***** Supplied entries

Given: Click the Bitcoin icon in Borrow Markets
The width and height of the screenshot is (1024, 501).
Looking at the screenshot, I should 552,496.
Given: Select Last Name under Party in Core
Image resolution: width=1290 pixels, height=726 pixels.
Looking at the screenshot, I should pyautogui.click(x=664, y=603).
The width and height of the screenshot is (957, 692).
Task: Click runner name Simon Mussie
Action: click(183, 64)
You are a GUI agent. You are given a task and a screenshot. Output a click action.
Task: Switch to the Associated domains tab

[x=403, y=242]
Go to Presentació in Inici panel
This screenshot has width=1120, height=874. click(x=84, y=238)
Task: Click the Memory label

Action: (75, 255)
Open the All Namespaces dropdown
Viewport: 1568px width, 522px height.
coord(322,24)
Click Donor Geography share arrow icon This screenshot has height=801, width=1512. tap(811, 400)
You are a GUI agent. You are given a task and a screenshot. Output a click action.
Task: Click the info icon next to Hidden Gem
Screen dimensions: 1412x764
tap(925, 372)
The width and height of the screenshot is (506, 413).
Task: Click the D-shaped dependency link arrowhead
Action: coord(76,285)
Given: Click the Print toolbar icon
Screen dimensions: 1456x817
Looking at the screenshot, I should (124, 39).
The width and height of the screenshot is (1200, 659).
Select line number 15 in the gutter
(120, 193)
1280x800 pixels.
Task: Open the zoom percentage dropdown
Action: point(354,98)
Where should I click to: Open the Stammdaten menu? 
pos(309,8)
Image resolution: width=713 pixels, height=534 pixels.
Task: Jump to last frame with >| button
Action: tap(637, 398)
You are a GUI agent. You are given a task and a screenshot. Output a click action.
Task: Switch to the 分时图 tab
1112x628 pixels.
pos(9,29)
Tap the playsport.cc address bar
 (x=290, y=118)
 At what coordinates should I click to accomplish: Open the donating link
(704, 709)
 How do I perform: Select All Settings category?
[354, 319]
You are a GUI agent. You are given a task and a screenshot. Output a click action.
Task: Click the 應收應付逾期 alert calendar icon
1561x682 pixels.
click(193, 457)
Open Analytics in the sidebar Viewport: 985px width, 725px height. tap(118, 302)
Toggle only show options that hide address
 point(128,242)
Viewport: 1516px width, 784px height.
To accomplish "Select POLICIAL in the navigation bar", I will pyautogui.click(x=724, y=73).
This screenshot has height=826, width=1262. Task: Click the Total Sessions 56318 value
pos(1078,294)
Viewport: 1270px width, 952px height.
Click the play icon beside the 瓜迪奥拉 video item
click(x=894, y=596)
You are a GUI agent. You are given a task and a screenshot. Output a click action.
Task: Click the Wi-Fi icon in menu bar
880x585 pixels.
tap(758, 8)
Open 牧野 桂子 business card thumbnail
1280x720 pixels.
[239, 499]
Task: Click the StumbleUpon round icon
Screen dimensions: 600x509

**********

Problem to work on —
Each record must be transcribed word for word.

Task result —
Given: Click the Bitcoin icon in Borrow Markets
The width and height of the screenshot is (1024, 501).
Looking at the screenshot, I should 552,496.
Given: Select Last Name under Party in Core
Image resolution: width=1290 pixels, height=726 pixels.
Looking at the screenshot, I should pyautogui.click(x=664, y=603).
The width and height of the screenshot is (957, 692).
Task: Click runner name Simon Mussie
Action: click(183, 64)
You are a GUI agent. You are given a task and a screenshot. Output a click action.
Task: Switch to the Associated domains tab

[x=403, y=242]
Go to Presentació in Inici panel
This screenshot has width=1120, height=874. click(x=84, y=238)
Task: Click the Memory label

Action: (75, 255)
Open the All Namespaces dropdown
Viewport: 1568px width, 522px height.
coord(322,24)
Click Donor Geography share arrow icon This screenshot has height=801, width=1512. tap(811, 400)
You are a GUI agent. You are given a task and a screenshot. Output a click action.
Task: Click the info icon next to Hidden Gem
Screen dimensions: 1412x764
tap(925, 372)
The width and height of the screenshot is (506, 413).
Task: Click the D-shaped dependency link arrowhead
Action: coord(76,285)
Given: Click the Print toolbar icon
Screen dimensions: 1456x817
Looking at the screenshot, I should (124, 39).
The width and height of the screenshot is (1200, 659).
Select line number 15 in the gutter
(120, 193)
1280x800 pixels.
Task: Open the zoom percentage dropdown
Action: point(354,98)
Where should I click to: Open the Stammdaten menu? 
pos(309,8)
Image resolution: width=713 pixels, height=534 pixels.
Task: Jump to last frame with >| button
Action: tap(637, 398)
You are a GUI agent. You are given a task and a screenshot. Output a click action.
Task: Switch to the 分时图 tab
1112x628 pixels.
pos(9,29)
Tap the playsport.cc address bar
 (x=290, y=118)
 At what coordinates should I click to accomplish: Open the donating link
(704, 709)
 How do I perform: Select All Settings category?
[354, 319]
You are a GUI agent. You are given a task and a screenshot. Output a click action.
Task: Click the 應收應付逾期 alert calendar icon
1561x682 pixels.
click(193, 457)
Open Analytics in the sidebar Viewport: 985px width, 725px height. tap(118, 302)
Toggle only show options that hide address
 point(128,242)
Viewport: 1516px width, 784px height.
To accomplish "Select POLICIAL in the navigation bar", I will pyautogui.click(x=724, y=73).
This screenshot has height=826, width=1262. Task: Click the Total Sessions 56318 value
pos(1078,294)
Viewport: 1270px width, 952px height.
Click the play icon beside the 瓜迪奥拉 video item
click(x=894, y=596)
You are a GUI agent. You are given a task and a screenshot. Output a click action.
Task: Click the Wi-Fi icon in menu bar
880x585 pixels.
tap(758, 8)
Open 牧野 桂子 business card thumbnail
1280x720 pixels.
[239, 499]
Task: Click the StumbleUpon round icon
Screen dimensions: 600x509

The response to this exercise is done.